**ACTIVITY:** Copy out all lines in the data below containing the string "agent".

**DATA SECTION:**
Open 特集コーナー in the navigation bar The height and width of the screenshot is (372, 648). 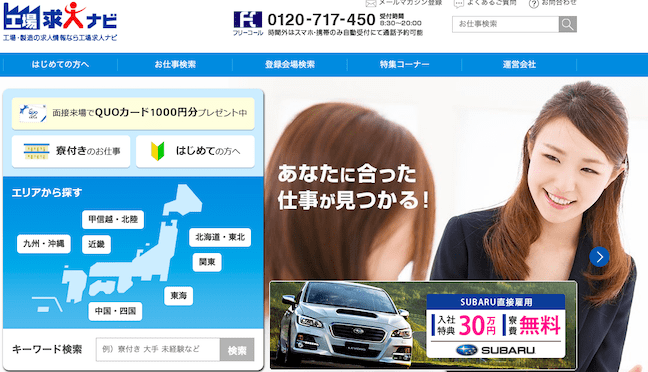click(x=405, y=64)
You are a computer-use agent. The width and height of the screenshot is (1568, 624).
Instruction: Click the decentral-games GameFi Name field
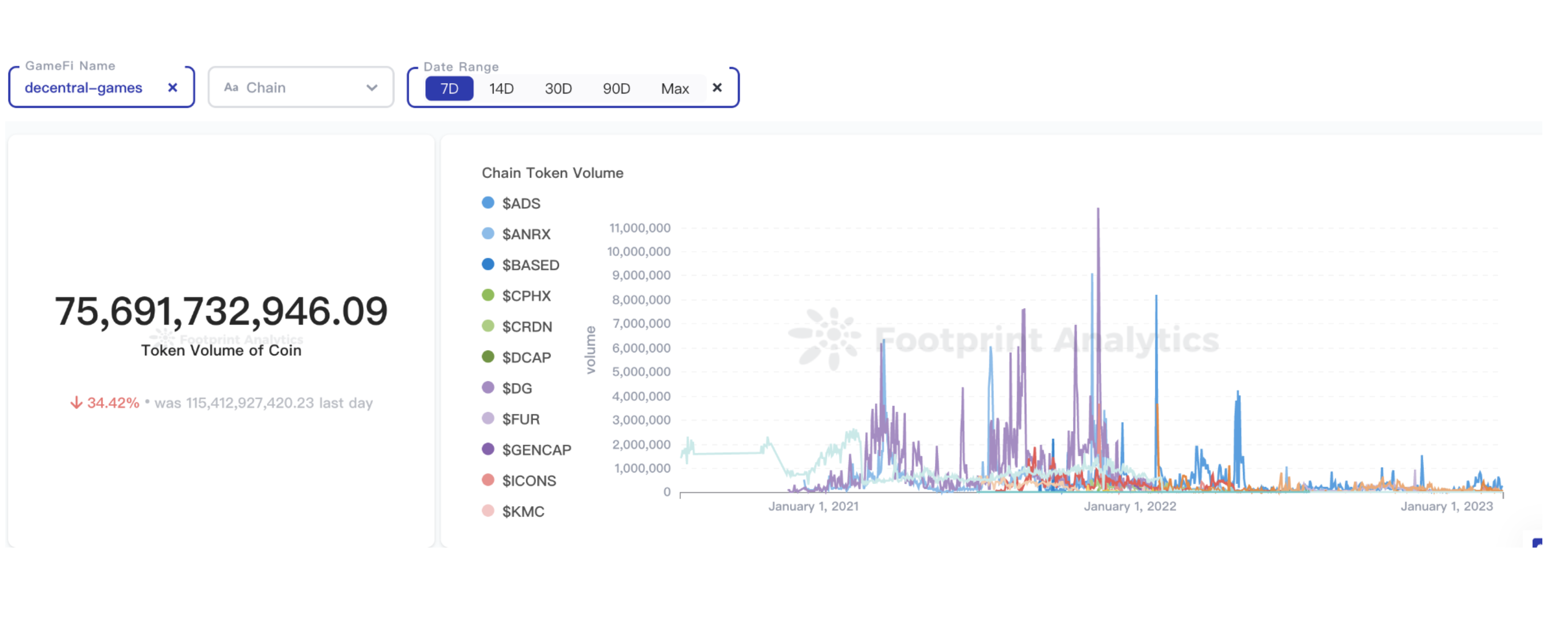101,87
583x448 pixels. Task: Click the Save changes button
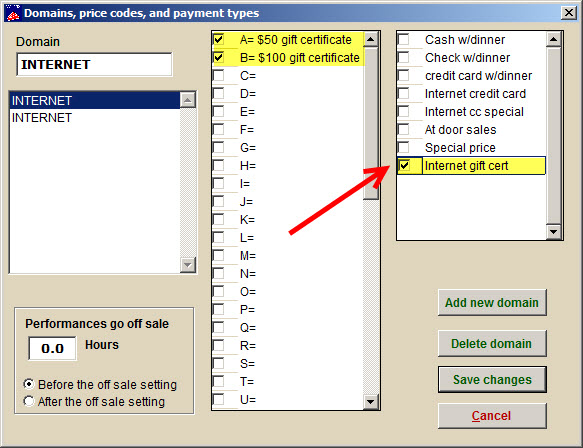(x=492, y=380)
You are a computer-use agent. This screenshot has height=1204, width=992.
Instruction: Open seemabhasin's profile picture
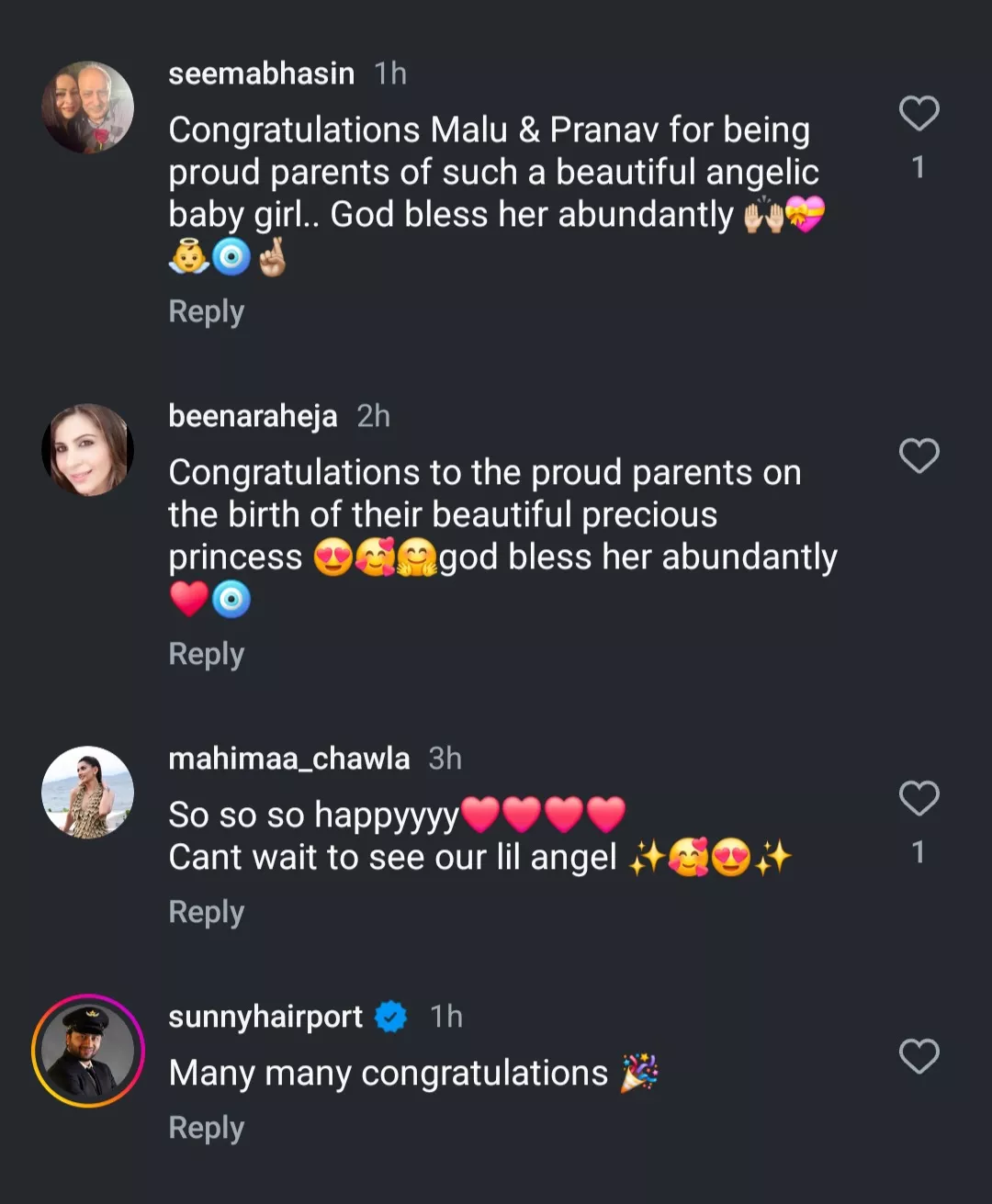pyautogui.click(x=88, y=107)
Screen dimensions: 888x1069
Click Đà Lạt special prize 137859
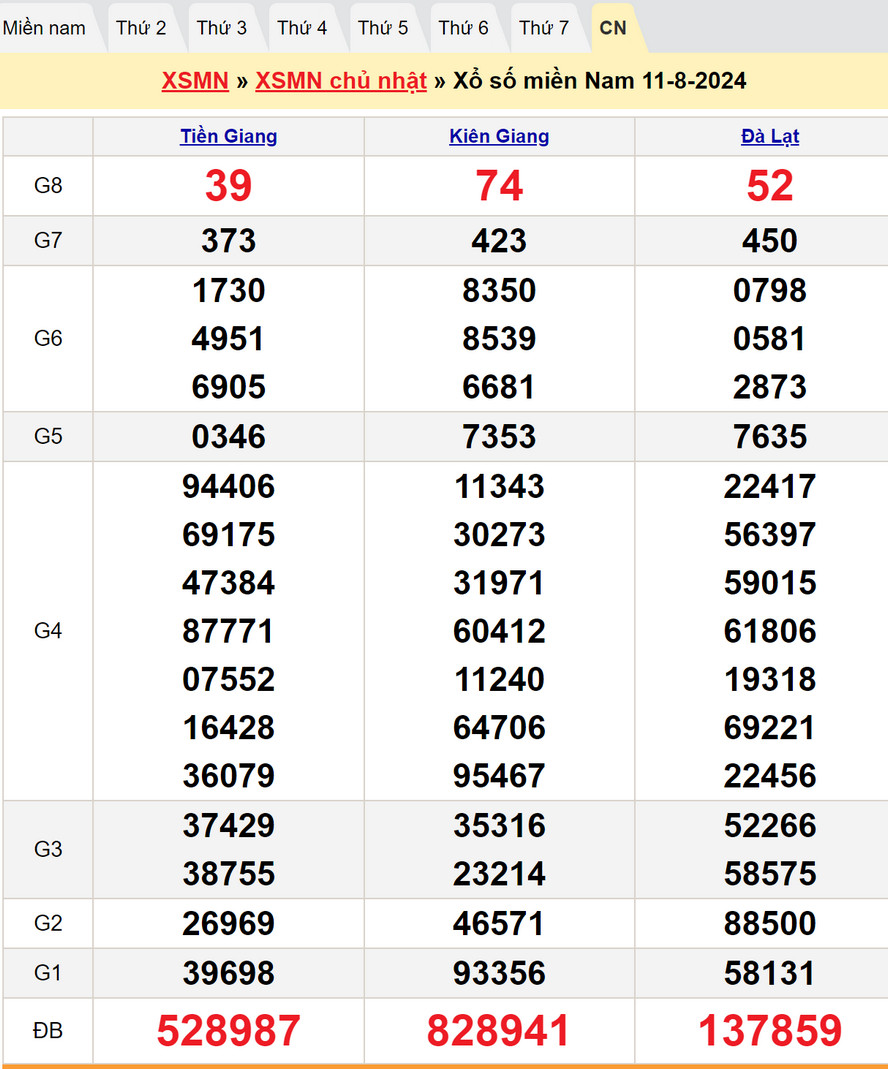(x=769, y=1031)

**WRITTEN REPLY:**
You are a computer-use agent. The width and height of the screenshot is (1568, 624).
You are a computer-use agent. This screenshot has height=1204, width=992.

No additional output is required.